#### WHAT TO PRODUCE:
Copy every one of the rows below word for word, leaving nothing out.

#### DATA IN THIS EXERCISE:
----

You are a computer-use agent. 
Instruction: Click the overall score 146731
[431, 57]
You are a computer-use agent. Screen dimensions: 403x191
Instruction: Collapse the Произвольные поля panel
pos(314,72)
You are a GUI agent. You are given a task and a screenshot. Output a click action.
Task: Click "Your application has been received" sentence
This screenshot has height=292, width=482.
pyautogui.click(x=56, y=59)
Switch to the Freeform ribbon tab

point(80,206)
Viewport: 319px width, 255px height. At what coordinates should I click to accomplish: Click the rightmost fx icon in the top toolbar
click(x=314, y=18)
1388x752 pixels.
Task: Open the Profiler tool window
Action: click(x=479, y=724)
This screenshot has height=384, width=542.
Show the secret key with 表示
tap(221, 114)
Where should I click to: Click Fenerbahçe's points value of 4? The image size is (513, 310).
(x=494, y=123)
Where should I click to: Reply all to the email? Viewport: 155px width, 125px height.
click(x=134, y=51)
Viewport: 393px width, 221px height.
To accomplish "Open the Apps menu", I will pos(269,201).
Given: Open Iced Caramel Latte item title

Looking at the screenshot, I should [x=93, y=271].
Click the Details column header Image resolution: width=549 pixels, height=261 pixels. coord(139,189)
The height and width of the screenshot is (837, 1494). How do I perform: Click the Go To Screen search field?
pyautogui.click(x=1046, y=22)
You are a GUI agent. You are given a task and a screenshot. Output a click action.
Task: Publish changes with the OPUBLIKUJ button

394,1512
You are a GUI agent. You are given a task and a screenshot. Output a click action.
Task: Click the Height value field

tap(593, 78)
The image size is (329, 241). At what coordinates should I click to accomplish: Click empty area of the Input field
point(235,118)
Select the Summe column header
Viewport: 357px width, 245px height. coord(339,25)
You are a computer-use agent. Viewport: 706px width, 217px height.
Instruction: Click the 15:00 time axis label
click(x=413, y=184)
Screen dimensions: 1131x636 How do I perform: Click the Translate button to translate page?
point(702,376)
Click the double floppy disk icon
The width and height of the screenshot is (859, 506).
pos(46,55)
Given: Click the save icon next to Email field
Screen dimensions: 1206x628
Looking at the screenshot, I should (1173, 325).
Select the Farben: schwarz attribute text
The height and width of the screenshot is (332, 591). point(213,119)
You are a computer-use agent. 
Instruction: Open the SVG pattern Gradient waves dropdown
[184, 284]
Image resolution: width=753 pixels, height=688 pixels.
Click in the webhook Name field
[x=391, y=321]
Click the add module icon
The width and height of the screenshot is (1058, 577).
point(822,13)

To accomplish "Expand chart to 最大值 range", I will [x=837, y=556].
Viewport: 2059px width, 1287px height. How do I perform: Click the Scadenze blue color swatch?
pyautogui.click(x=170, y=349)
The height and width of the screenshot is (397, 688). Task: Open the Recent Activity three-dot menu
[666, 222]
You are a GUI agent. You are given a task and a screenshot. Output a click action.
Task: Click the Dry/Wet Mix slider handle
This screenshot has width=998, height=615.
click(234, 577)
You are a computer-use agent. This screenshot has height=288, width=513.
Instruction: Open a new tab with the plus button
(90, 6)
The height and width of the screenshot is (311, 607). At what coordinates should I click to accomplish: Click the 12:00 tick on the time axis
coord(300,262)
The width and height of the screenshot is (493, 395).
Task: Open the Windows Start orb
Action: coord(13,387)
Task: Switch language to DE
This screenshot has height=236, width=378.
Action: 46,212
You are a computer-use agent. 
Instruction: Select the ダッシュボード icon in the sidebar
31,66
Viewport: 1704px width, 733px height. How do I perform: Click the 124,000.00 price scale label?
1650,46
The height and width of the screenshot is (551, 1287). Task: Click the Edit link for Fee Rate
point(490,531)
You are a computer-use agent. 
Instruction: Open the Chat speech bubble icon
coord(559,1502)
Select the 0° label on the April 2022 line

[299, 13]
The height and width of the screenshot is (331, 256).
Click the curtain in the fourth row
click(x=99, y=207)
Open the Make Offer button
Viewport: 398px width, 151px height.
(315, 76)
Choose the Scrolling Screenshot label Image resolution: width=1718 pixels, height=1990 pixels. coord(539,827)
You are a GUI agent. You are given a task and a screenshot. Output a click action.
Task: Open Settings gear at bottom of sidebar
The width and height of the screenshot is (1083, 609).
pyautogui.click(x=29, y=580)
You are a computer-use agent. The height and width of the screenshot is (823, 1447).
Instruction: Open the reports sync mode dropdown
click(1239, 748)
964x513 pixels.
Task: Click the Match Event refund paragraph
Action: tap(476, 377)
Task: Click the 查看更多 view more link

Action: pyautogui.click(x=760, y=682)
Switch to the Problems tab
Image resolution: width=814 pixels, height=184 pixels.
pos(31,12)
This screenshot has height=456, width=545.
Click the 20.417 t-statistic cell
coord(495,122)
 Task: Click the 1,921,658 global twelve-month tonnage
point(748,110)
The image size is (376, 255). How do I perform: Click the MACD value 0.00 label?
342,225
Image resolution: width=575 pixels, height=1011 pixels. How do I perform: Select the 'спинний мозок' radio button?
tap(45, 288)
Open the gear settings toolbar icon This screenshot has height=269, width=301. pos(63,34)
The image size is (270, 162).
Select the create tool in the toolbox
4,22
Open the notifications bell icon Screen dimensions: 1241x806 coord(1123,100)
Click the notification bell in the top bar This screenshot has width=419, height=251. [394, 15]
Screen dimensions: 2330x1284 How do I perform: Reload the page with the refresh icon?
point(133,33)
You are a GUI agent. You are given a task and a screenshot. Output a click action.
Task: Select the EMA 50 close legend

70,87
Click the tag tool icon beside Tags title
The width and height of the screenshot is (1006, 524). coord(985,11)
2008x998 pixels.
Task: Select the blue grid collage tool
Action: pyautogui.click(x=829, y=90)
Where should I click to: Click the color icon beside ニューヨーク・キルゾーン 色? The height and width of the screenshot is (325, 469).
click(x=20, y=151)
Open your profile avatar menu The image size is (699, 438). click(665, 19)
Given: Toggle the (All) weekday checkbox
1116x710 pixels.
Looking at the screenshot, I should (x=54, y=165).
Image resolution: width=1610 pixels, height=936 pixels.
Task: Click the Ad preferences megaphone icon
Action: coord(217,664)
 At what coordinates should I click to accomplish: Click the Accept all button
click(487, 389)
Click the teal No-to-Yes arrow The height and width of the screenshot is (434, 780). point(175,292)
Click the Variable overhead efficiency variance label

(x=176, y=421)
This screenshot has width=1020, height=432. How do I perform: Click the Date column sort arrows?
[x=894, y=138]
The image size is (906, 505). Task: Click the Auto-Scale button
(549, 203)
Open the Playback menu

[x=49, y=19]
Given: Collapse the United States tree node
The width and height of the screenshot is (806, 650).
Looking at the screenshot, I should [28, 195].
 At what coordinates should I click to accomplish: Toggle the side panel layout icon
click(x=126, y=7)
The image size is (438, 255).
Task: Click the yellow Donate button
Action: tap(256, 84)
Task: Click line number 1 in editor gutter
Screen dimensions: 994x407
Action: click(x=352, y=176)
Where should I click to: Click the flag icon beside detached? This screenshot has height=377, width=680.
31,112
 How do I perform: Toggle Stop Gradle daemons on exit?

----

#### WRITTEN REPLY:
You are a computer-use agent. 
Instruction: Click the overall score 146731
[431, 57]
You are a computer-use agent. Screen dimensions: 403x191
Instruction: Collapse the Произвольные поля panel
pos(314,72)
You are a GUI agent. You are given a task and a screenshot. Output a click action.
Task: Click "Your application has been received" sentence
This screenshot has height=292, width=482.
pyautogui.click(x=56, y=59)
Switch to the Freeform ribbon tab

point(80,206)
Viewport: 319px width, 255px height. At what coordinates should I click to accomplish: Click the rightmost fx icon in the top toolbar
click(x=314, y=18)
1388x752 pixels.
Task: Open the Profiler tool window
Action: click(x=479, y=724)
This screenshot has height=384, width=542.
Show the secret key with 表示
tap(221, 114)
Where should I click to: Click Fenerbahçe's points value of 4? The image size is (513, 310).
(x=494, y=123)
Where should I click to: Reply all to the email? Viewport: 155px width, 125px height.
click(x=134, y=51)
Viewport: 393px width, 221px height.
To accomplish "Open the Apps menu", I will pos(269,201).
Given: Open Iced Caramel Latte item title

Looking at the screenshot, I should [x=93, y=271].
Click the Details column header Image resolution: width=549 pixels, height=261 pixels. coord(139,189)
The height and width of the screenshot is (837, 1494). How do I perform: Click the Go To Screen search field?
pyautogui.click(x=1046, y=22)
You are a GUI agent. You are given a task and a screenshot. Output a click action.
Task: Publish changes with the OPUBLIKUJ button

394,1512
You are a GUI agent. You are given a task and a screenshot. Output a click action.
Task: Click the Height value field

tap(593, 78)
The image size is (329, 241). At what coordinates should I click to accomplish: Click empty area of the Input field
point(235,118)
Select the Summe column header
Viewport: 357px width, 245px height. coord(339,25)
You are a computer-use agent. Viewport: 706px width, 217px height.
Instruction: Click the 15:00 time axis label
click(x=413, y=184)
Screen dimensions: 1131x636 How do I perform: Click the Translate button to translate page?
point(702,376)
Click the double floppy disk icon
The width and height of the screenshot is (859, 506).
pos(46,55)
Given: Click the save icon next to Email field
Screen dimensions: 1206x628
Looking at the screenshot, I should (1173, 325).
Select the Farben: schwarz attribute text
The height and width of the screenshot is (332, 591). point(213,119)
You are a computer-use agent. 
Instruction: Open the SVG pattern Gradient waves dropdown
[184, 284]
Image resolution: width=753 pixels, height=688 pixels.
Click in the webhook Name field
[x=391, y=321]
Click the add module icon
The width and height of the screenshot is (1058, 577).
point(822,13)

To accomplish "Expand chart to 最大值 range", I will [x=837, y=556].
Viewport: 2059px width, 1287px height. How do I perform: Click the Scadenze blue color swatch?
pyautogui.click(x=170, y=349)
The height and width of the screenshot is (397, 688). Task: Open the Recent Activity three-dot menu
[666, 222]
You are a GUI agent. You are given a task and a screenshot. Output a click action.
Task: Click the Dry/Wet Mix slider handle
This screenshot has width=998, height=615.
click(234, 577)
You are a computer-use agent. This screenshot has height=288, width=513.
Instruction: Open a new tab with the plus button
(90, 6)
The height and width of the screenshot is (311, 607). At what coordinates should I click to accomplish: Click the 12:00 tick on the time axis
coord(300,262)
The width and height of the screenshot is (493, 395).
Task: Open the Windows Start orb
Action: coord(13,387)
Task: Switch language to DE
This screenshot has height=236, width=378.
Action: 46,212
You are a computer-use agent. 
Instruction: Select the ダッシュボード icon in the sidebar
31,66
Viewport: 1704px width, 733px height. How do I perform: Click the 124,000.00 price scale label?
1650,46
The height and width of the screenshot is (551, 1287). Task: Click the Edit link for Fee Rate
point(490,531)
You are a computer-use agent. 
Instruction: Open the Chat speech bubble icon
coord(559,1502)
Select the 0° label on the April 2022 line

[299, 13]
The height and width of the screenshot is (331, 256).
Click the curtain in the fourth row
click(x=99, y=207)
Open the Make Offer button
Viewport: 398px width, 151px height.
(315, 76)
Choose the Scrolling Screenshot label Image resolution: width=1718 pixels, height=1990 pixels. coord(539,827)
You are a GUI agent. You are given a task and a screenshot. Output a click action.
Task: Open Settings gear at bottom of sidebar
The width and height of the screenshot is (1083, 609).
pyautogui.click(x=29, y=580)
You are a computer-use agent. The height and width of the screenshot is (823, 1447).
Instruction: Open the reports sync mode dropdown
click(1239, 748)
964x513 pixels.
Task: Click the Match Event refund paragraph
Action: tap(476, 377)
Task: Click the 查看更多 view more link

Action: pyautogui.click(x=760, y=682)
Switch to the Problems tab
Image resolution: width=814 pixels, height=184 pixels.
pos(31,12)
This screenshot has height=456, width=545.
Click the 20.417 t-statistic cell
coord(495,122)
 Task: Click the 1,921,658 global twelve-month tonnage
point(748,110)
The image size is (376, 255). How do I perform: Click the MACD value 0.00 label?
342,225
Image resolution: width=575 pixels, height=1011 pixels. How do I perform: Select the 'спинний мозок' radio button?
tap(45, 288)
Open the gear settings toolbar icon This screenshot has height=269, width=301. pos(63,34)
The image size is (270, 162).
Select the create tool in the toolbox
4,22
Open the notifications bell icon Screen dimensions: 1241x806 coord(1123,100)
Click the notification bell in the top bar This screenshot has width=419, height=251. [394, 15]
Screen dimensions: 2330x1284 How do I perform: Reload the page with the refresh icon?
point(133,33)
You are a GUI agent. You are given a task and a screenshot. Output a click action.
Task: Select the EMA 50 close legend

70,87
Click the tag tool icon beside Tags title
The width and height of the screenshot is (1006, 524). coord(985,11)
2008x998 pixels.
Task: Select the blue grid collage tool
Action: pyautogui.click(x=829, y=90)
Where should I click to: Click the color icon beside ニューヨーク・キルゾーン 色? The height and width of the screenshot is (325, 469).
click(x=20, y=151)
Open your profile avatar menu The image size is (699, 438). click(665, 19)
Given: Toggle the (All) weekday checkbox
1116x710 pixels.
Looking at the screenshot, I should (x=54, y=165).
Image resolution: width=1610 pixels, height=936 pixels.
Task: Click the Ad preferences megaphone icon
Action: coord(217,664)
 At what coordinates should I click to accomplish: Click the Accept all button
click(487, 389)
Click the teal No-to-Yes arrow The height and width of the screenshot is (434, 780). point(175,292)
Click the Variable overhead efficiency variance label

(x=176, y=421)
This screenshot has width=1020, height=432. How do I perform: Click the Date column sort arrows?
[x=894, y=138]
The image size is (906, 505). Task: Click the Auto-Scale button
(549, 203)
Open the Playback menu

[x=49, y=19]
Given: Collapse the United States tree node
The width and height of the screenshot is (806, 650).
Looking at the screenshot, I should [28, 195].
 At what coordinates should I click to accomplish: Toggle the side panel layout icon
click(x=126, y=7)
The image size is (438, 255).
Task: Click the yellow Donate button
Action: tap(256, 84)
Task: Click line number 1 in editor gutter
Screen dimensions: 994x407
Action: click(x=352, y=176)
Where should I click to: Click the flag icon beside detached? This screenshot has height=377, width=680.
31,112
 How do I perform: Toggle Stop Gradle daemons on exit?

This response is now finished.